== Segment start ==
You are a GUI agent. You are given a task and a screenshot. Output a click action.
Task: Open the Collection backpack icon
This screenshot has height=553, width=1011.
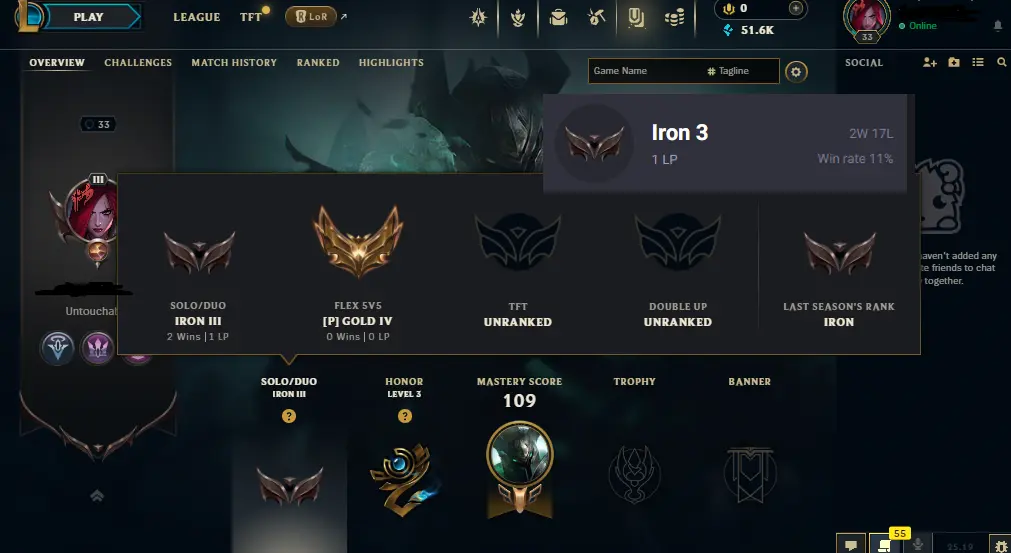(558, 17)
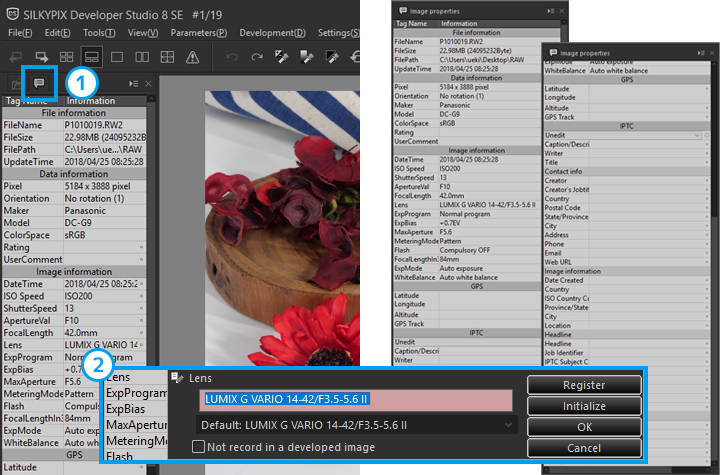Screen dimensions: 720x475
Task: Select the combination thumbnail-preview mode icon
Action: pos(92,57)
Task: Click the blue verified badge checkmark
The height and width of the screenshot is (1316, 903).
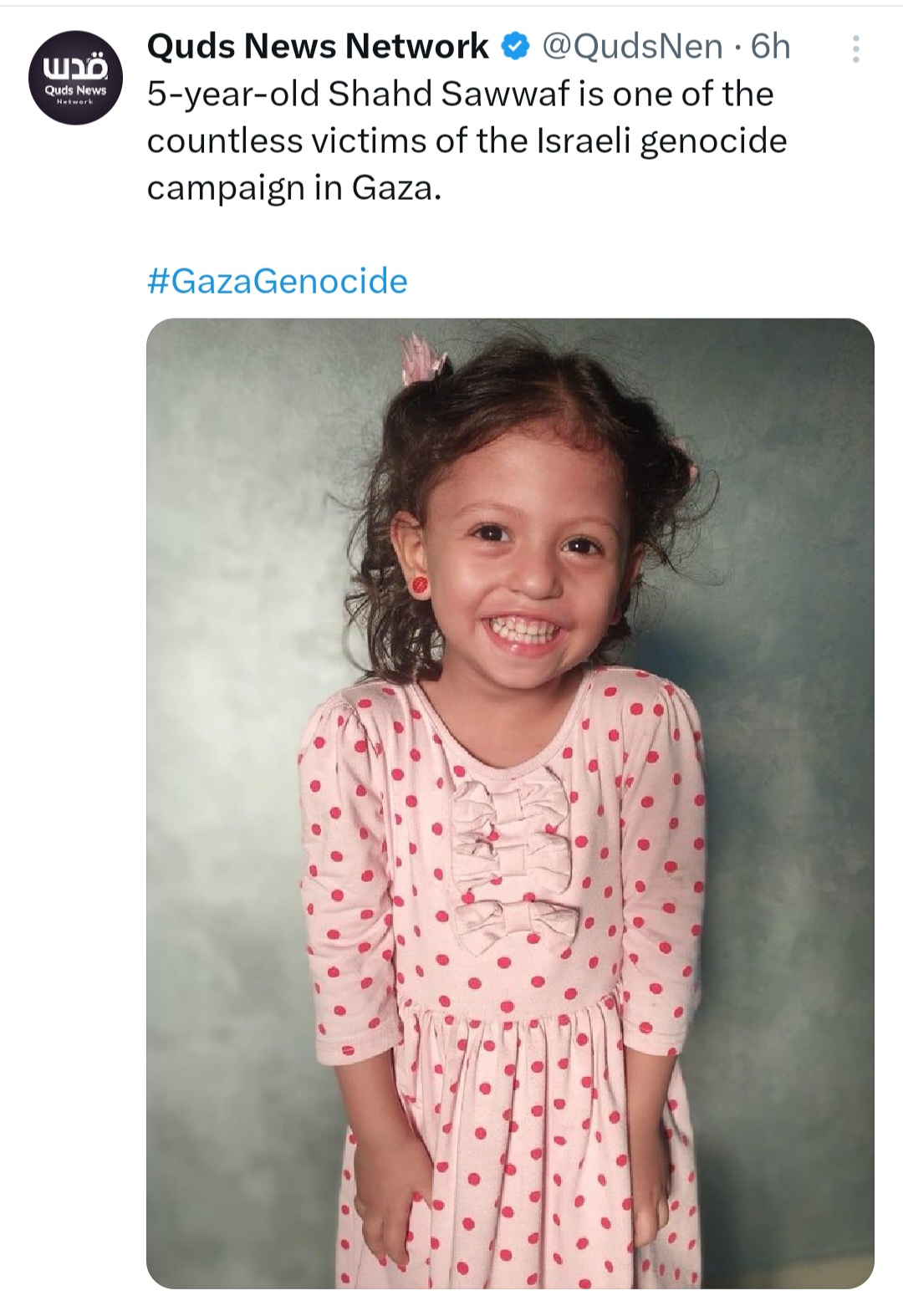Action: [x=515, y=47]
== Segment end ==
__Work instructions__. Copy out nothing but text: transcribe the listing exactly and skip each picture.

__Problem solution__.
You are a GUI agent. You are given a task and a screenshot. Output a click action.
Task: Open the Collection backpack icon
This screenshot has height=553, width=1011.
(558, 17)
Screen dimensions: 720x475
Task: Select the combination thumbnail-preview mode icon
Action: pos(92,57)
Task: Click the blue verified badge checkmark
The height and width of the screenshot is (1316, 903).
Action: [x=515, y=47]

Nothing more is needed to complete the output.